In Reply to: Re: Review of 'Swallows, Amazons and Coots' posted by Mike Field on January 20, 2017 at 03:06:15:
As an American, I cannot judge if certain expressions are still used in the British version of English, but there is one that I feel is possibly becoming a bit out of date (my guess), and that is, "I say>"
There are 469 times that expression is used in the Ransome 12. I do not know if that is still in current usage, or is this just a sample of the 1930's, or is that today still in popular usage.

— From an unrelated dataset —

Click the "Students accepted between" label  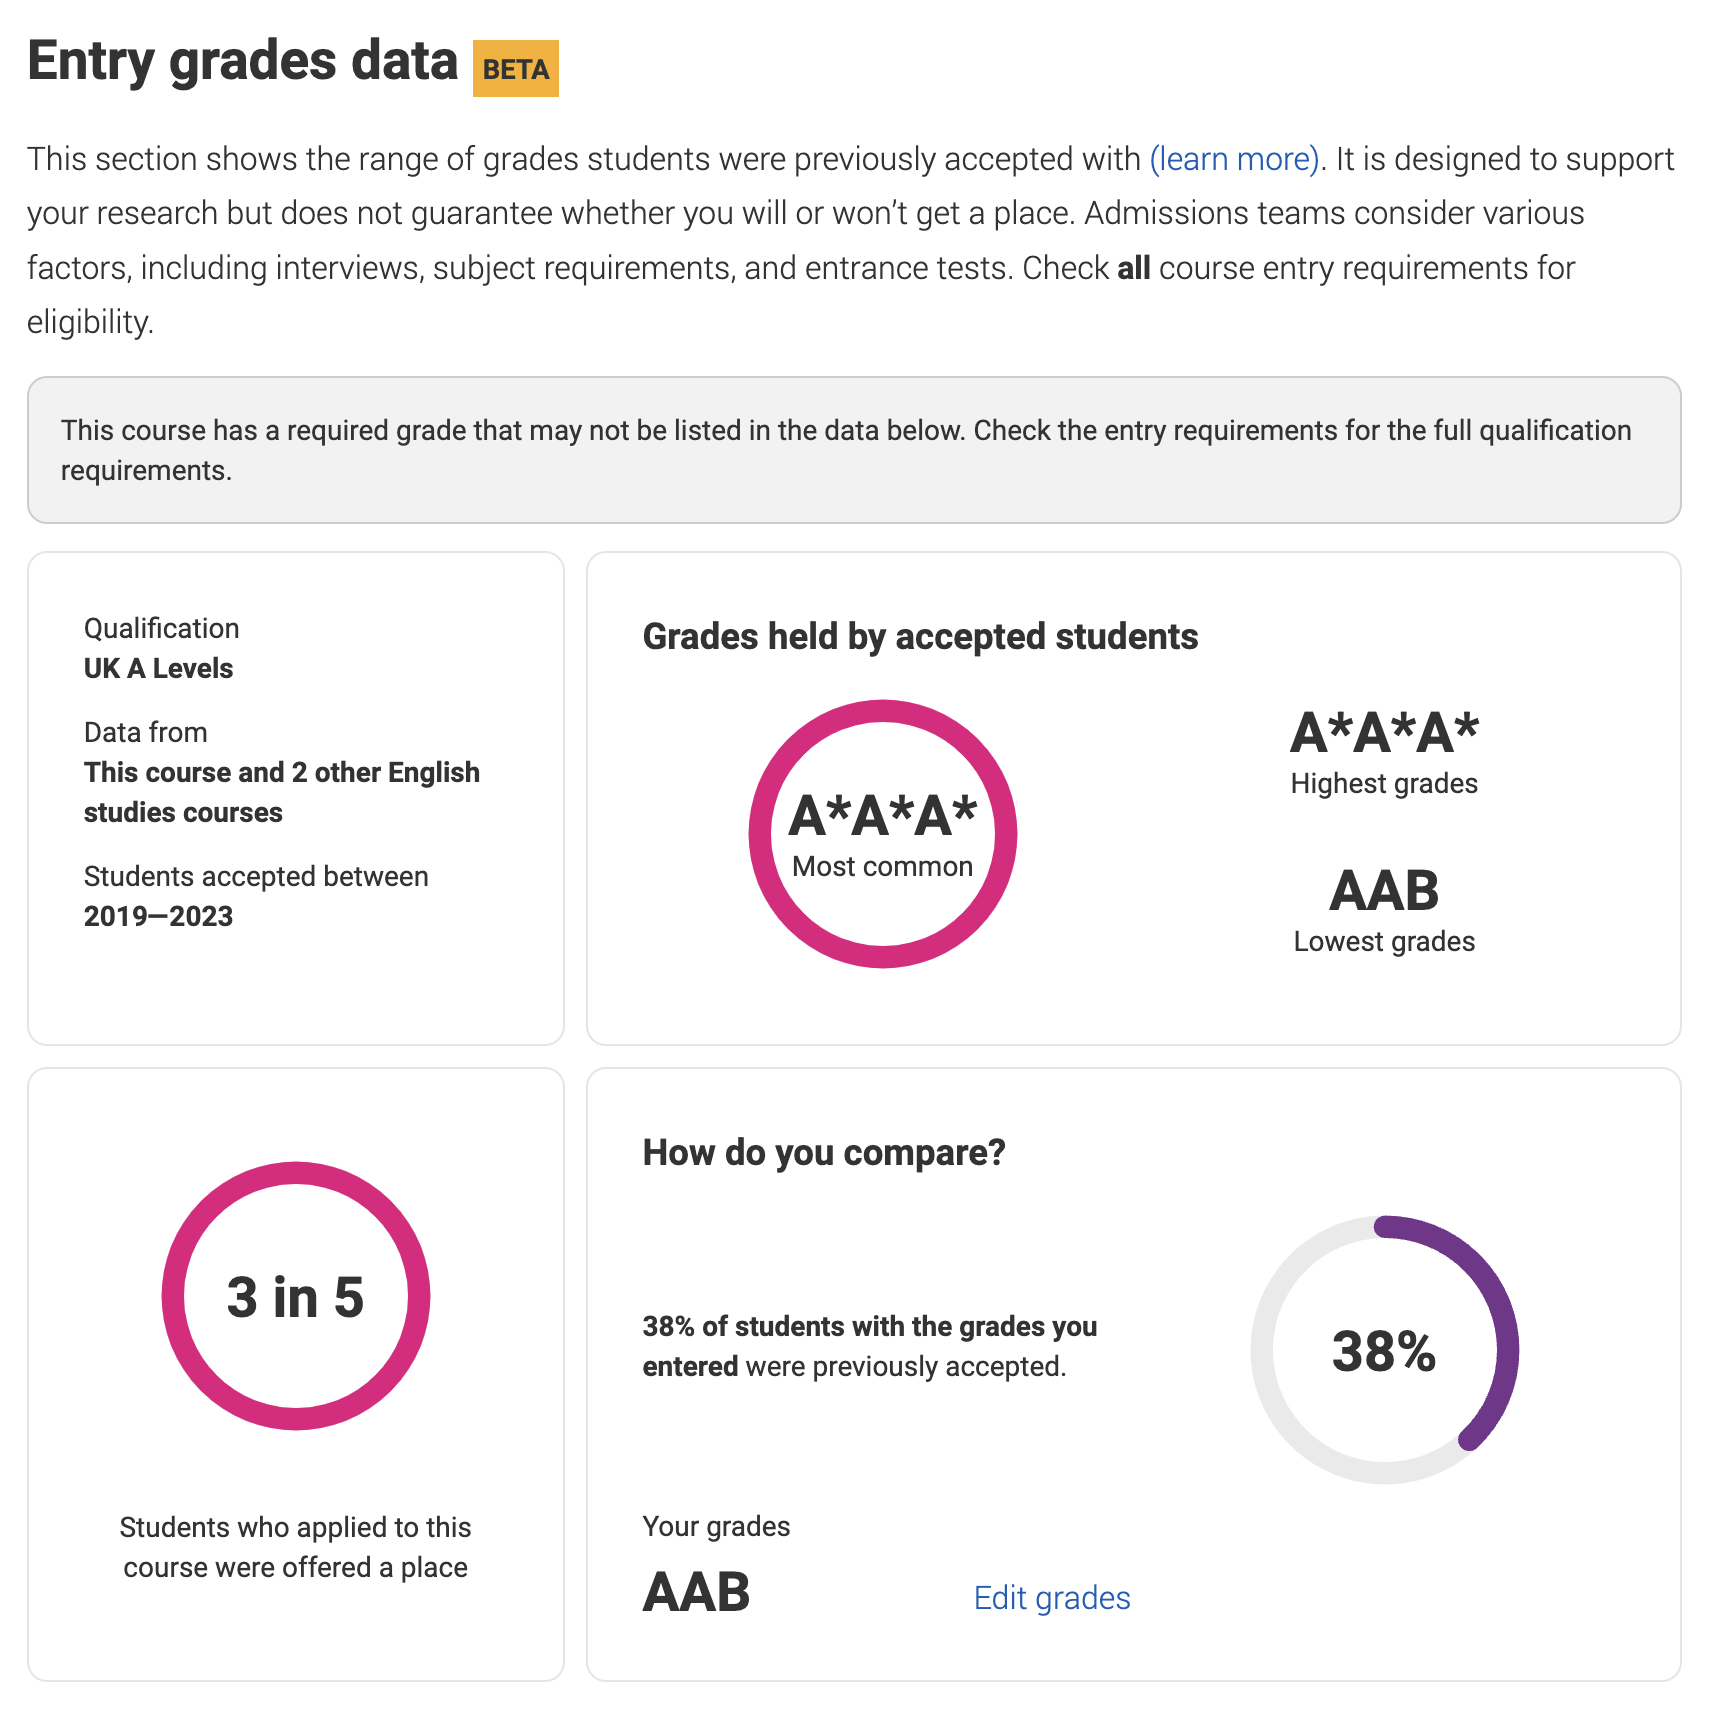pos(256,877)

In my reading of these books, the "I say" expression was very much a standout as being not the way I would say things. Then there was the spellings that my American spell checker kept harassing me about as I typed these texts into my computer. Another surprise of language usage differences came early in S&A as Roger ran up to the others while waving the telegram, and John questions him, saying, "DESPATCHES?" I never would have said that, and I would have spelled it as "DIS..." But this was part of the fun, the mystery, the joy of deciphering these expressions as being different from what I was used to. It was an Education, one that introduced me to some terms a sailor would know, but that I had to learn about, such as my feeling of success when I finally understood what the "Painter" was, that it had nothing to do with smearing stuff on the side of a house. A "Sheet" is not necessarily just what one spreads on a bed. A "Traveler" has nothing to do with someone on vacation. Then the truly foreign words of "pintle and gudgeon" both of which upset my American Spell checker. Reading Ransome has been an educational pleasure, showing me new places, new ideas, and a play world of fantasy that was made out to be so real He triggered my interest in signalling, a learned skill that gave me a leadership position in my group of Boy Scouts. For all he brought into my life, I am truly grateful.